A vueltas con Sony, Corea del Norte y Estados Unidos

No es que seamos amantes de las teorías conspiranoicas, pero es que nos lo ponen muy fácil. Nos referimos al reciente anuncio de Estados Unidos de aumentar las sanciones a Corea del Norte en relación con el ciberataque a Sony. Esta circunstancia supone señalar directamente al gobierno de Corea del Norte como autor material de los […]

No es que seamos amantes de las teorías conspiranoicas, pero es que nos lo ponen muy fácil. Nos referimos al reciente anuncio de Estados Unidos de aumentar las sanciones a Corea del Norte en relación con el ciberataque a Sony. Esta circunstancia supone señalar directamente al gobierno de Corea del Norte como autor material de los hechos, lo cual no es, en absoluto, trivial. Sobre todo, teniendo en cuenta que multitud de expertos (como Bruce Schneier o Brian Krebs entre otros, entre muchos otros, podríamos decir) dudan de que se pueda atribuir este ataque a Corea del Norte a pesar de las similitudes que se hayan podido detectar con herramientas presuntamente utilizadas por hackers de Corea del Norte previamente y de que nadie dude de las capacidades técnicas de Corea del Norte para llevar a cabo ciberataques. [Incluso en el caso de que se pudiera atribuir el ataque a Corea del Norte, ¿hasta qué punto se puede considerar un acto de guerra y no un “simple” acto de vandalismo como el propio Obama declaró en un principio? Podéis leer más sobre esta duda en este artículo de Chris Weigant]

Pero es que si analizamos las sanciones impuestas por EE.UU. nos encontramos que afectan a diez funcionarios relacionados con la venta de misiles y armas (dos son representantes en Irán y otros cinco actúan en Siria, Rusia, China y Namibia), es decir, nada que ver con el ataque a Sony y a tres entidades norcoreanas: la Oficina General de Reconocimiento (principal organización de inteligencia), la Corporación de Comercio para el Desarrollo de Minas (principal proveedor de armas y exportador de equipamiento relacionado con misiles y armas tradicionales) y la Corporación de Comercio Tangun de Corea (responsable de la compra de tecnología y equipos para soportar los programas de defensa).

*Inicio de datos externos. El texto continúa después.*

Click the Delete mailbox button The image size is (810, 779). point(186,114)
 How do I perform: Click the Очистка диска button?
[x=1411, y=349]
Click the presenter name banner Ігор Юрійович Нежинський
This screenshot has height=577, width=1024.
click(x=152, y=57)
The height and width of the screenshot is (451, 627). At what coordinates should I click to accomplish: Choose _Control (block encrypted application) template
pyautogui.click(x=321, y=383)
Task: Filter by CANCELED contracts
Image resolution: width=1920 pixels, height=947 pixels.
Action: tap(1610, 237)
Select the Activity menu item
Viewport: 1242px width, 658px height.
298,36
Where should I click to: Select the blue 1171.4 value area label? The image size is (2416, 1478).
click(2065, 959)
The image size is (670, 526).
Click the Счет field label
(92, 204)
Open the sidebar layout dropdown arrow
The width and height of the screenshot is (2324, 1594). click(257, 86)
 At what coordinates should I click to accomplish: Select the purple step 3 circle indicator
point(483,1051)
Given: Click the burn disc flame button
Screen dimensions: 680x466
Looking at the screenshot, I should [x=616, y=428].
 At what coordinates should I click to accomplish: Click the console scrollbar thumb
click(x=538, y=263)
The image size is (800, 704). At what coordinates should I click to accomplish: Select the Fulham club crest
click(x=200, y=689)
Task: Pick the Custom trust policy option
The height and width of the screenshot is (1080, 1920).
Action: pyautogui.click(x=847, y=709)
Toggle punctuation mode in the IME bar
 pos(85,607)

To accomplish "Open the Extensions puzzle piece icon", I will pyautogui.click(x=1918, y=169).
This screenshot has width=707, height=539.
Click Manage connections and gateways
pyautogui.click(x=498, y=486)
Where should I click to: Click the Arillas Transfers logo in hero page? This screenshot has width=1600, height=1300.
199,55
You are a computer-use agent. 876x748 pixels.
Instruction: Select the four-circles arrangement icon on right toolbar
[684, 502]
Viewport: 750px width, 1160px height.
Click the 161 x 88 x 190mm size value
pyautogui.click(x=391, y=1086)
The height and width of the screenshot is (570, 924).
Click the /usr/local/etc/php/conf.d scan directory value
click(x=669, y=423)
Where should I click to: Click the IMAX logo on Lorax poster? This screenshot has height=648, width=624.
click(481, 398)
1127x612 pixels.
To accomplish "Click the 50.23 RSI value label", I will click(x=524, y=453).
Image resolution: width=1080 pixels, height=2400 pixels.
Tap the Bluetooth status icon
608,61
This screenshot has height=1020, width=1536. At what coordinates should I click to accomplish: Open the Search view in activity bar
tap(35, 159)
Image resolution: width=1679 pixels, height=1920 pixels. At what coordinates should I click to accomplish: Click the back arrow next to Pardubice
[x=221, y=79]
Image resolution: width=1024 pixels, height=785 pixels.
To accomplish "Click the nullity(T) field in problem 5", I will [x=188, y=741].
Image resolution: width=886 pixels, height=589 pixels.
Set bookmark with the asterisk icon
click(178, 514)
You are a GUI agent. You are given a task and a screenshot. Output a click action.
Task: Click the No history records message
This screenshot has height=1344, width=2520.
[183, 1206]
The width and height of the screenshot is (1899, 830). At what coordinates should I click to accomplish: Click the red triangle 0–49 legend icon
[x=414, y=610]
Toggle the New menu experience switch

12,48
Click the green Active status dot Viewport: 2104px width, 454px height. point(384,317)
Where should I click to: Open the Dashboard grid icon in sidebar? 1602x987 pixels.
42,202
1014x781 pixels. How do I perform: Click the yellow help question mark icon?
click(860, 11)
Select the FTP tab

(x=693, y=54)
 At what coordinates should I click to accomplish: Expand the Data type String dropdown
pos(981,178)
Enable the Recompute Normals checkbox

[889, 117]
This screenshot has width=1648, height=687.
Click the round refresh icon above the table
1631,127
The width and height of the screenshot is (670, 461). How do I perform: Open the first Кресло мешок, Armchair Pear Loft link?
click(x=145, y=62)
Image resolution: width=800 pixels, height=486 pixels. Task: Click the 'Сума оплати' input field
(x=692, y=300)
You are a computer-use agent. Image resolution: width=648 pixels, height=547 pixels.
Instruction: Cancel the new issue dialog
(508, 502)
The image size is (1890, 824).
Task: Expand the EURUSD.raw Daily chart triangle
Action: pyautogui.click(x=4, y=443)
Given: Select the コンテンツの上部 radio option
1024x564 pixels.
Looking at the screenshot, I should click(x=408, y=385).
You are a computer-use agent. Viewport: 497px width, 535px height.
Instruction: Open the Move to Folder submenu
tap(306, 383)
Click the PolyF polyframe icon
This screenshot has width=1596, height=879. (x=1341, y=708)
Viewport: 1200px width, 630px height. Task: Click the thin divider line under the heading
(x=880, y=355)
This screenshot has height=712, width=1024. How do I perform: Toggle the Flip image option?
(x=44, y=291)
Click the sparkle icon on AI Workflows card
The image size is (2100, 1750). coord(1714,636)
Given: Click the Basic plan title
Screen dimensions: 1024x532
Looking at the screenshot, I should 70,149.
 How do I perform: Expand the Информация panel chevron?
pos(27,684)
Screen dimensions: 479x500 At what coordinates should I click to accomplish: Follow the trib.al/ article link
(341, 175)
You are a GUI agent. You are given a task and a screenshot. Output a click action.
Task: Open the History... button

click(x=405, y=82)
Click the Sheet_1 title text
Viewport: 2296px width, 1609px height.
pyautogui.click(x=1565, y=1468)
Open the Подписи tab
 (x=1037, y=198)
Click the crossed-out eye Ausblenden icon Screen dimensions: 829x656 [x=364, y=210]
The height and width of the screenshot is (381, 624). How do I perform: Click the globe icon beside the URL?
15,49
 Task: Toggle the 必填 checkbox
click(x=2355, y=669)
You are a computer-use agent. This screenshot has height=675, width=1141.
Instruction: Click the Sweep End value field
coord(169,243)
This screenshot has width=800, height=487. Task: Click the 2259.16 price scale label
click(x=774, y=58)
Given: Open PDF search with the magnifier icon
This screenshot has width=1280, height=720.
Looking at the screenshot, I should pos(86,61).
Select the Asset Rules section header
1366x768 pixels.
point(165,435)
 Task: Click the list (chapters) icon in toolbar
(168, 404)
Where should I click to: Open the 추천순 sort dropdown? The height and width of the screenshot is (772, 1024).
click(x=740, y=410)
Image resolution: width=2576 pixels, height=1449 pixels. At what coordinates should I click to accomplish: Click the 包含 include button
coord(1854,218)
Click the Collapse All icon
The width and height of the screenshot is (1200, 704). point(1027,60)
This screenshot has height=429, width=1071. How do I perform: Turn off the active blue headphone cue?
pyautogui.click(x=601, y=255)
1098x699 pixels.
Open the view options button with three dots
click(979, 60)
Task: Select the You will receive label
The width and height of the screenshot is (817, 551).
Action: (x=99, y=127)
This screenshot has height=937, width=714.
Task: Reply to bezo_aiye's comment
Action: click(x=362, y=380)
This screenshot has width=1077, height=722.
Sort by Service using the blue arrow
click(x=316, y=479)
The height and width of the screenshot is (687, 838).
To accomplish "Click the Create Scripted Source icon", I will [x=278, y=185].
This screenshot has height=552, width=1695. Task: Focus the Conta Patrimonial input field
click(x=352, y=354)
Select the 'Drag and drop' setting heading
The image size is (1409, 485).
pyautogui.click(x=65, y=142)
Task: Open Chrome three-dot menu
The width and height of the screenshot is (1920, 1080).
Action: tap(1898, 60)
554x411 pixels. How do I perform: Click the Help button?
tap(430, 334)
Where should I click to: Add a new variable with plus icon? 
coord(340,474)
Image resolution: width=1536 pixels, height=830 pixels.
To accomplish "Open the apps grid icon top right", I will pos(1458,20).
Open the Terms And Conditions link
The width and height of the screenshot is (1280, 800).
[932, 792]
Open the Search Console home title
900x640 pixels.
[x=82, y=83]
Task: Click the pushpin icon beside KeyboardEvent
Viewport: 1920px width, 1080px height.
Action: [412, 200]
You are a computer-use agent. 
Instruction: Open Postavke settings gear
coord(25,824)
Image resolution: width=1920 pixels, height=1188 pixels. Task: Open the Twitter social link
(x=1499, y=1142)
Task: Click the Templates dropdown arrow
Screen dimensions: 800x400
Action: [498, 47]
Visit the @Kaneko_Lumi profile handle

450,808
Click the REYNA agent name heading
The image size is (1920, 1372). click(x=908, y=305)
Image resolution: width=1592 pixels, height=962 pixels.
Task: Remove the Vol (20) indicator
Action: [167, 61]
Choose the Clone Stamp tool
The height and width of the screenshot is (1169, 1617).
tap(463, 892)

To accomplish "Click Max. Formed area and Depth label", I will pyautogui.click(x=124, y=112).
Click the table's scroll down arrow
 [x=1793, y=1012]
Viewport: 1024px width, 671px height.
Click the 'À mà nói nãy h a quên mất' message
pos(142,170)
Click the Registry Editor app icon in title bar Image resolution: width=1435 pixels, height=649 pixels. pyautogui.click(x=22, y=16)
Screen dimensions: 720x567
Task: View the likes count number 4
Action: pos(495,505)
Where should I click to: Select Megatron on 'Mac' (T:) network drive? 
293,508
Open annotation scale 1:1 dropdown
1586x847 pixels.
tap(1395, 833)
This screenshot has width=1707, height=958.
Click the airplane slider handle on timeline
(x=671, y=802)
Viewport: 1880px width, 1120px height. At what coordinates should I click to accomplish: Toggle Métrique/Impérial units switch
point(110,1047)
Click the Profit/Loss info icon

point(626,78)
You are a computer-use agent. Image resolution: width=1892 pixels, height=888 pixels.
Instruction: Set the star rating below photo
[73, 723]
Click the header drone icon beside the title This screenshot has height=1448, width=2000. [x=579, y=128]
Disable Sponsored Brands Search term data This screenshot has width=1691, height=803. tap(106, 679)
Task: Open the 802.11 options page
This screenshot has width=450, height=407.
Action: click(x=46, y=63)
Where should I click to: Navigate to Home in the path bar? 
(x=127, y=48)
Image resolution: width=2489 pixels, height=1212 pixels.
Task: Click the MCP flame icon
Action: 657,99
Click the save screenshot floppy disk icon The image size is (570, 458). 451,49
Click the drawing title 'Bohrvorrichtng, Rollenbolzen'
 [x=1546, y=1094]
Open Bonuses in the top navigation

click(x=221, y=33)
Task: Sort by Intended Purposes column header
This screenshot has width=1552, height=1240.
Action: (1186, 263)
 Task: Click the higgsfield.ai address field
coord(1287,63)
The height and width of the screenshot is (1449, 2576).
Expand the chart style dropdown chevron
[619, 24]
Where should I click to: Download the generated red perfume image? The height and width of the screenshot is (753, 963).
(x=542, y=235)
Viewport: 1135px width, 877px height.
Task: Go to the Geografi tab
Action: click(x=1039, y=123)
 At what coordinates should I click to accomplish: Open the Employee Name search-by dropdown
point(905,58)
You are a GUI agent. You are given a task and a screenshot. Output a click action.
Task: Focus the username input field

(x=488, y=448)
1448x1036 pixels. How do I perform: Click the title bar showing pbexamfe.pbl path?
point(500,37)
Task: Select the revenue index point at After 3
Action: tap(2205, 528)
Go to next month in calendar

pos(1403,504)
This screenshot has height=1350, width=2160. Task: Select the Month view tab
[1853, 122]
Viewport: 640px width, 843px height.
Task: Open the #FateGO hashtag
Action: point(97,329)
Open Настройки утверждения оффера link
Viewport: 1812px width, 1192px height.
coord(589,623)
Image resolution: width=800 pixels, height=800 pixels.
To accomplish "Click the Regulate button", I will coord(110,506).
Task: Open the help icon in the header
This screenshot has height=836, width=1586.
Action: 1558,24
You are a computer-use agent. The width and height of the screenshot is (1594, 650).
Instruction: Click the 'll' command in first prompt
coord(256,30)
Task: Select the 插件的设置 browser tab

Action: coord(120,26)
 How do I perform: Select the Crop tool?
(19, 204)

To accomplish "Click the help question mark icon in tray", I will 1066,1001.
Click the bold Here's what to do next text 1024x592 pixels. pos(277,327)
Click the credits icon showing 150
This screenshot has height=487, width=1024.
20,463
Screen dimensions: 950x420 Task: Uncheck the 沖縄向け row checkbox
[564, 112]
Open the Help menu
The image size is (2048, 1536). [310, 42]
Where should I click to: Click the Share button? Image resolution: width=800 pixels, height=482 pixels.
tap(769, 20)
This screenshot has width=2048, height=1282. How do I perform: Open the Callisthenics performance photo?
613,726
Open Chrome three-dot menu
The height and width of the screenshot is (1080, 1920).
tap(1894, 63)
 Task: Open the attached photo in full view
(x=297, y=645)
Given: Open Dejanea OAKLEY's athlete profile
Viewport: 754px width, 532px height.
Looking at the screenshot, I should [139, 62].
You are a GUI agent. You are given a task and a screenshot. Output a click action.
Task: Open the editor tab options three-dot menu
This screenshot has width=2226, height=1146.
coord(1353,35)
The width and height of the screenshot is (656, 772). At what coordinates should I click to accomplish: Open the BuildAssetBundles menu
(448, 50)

Como decíamos al principio, todo este escenario hace que le salten las alarmas a cualquier persona por medianamente cabal que sea: Si a un ataque lleno de incertidumbres, le unimos unas sanciones que alcanzan a entidades que nada tienen que ver con el asunto, cualquiera podría pensar que a todos les ha venido bien señalar con el dedo a Corea del Norte: Al gobierno de Estados Unidos porque quiere enviar una señal a todos aquellos que estén pensando en (ciber)atacarles y también a su Senado para que siga aprobando dotaciones presupuestarias para mejorar sus cibercapacidades, a Sony porque le resultará más fácil defenderse en los juicios que tiene por delante y, si nos apuráis, al gobierno de Corea del Norte que “muestra su capacidad” para enfrentarse a un gigante… pero, en el fondo, no puede dejar de sonarnos a algo que ya vivimos hace algunos años en relación a la supuesta existencia de unas armas masivas en un país de Oriente Medio.

Lo que desde luego sí que es una realidad es que el ciberespacio es ya utilizado por todos los Gobiernos como un escenario más en el que realizan sus operaciones y dónde cada vez más tendremos que ser muy escépticos para no creernos todo lo que nos dicen (como dice @lawwait en su análisis de este mismo asunto), al menos, mientras no mejoren nuestras capacidades para atribuir los ataques que están sucediendo.